Beginning with the line that holds "At what coordinates", copy each line exactly through the end of the entries, but leave the pictures out.
######
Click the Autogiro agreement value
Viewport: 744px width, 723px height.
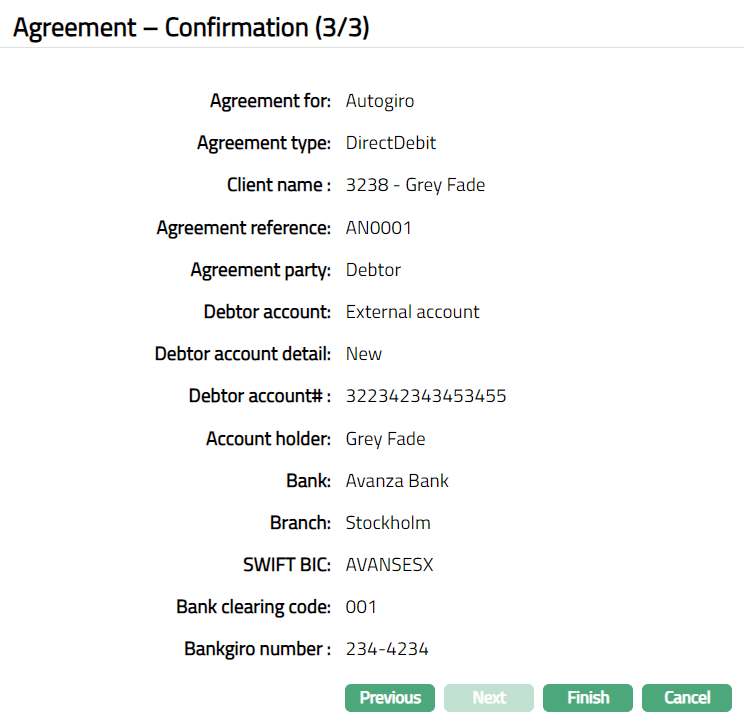pos(380,101)
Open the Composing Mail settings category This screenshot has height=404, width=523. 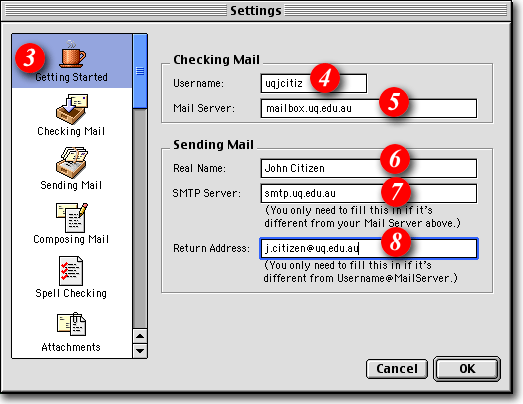71,224
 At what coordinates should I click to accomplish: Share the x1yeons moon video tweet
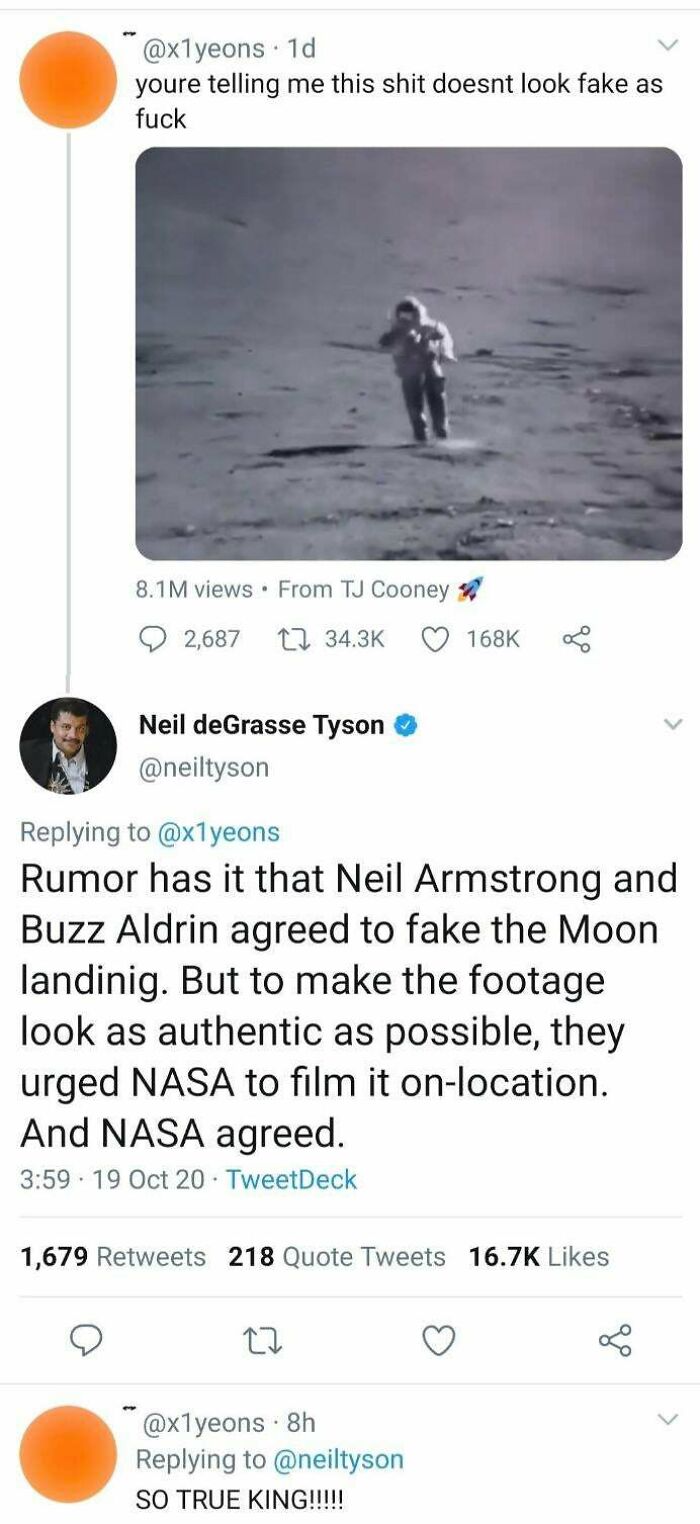(578, 638)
######
▶ Answer to this problem:
 At what coordinates should I click to accomplish: Share the x1yeons moon video tweet
(578, 638)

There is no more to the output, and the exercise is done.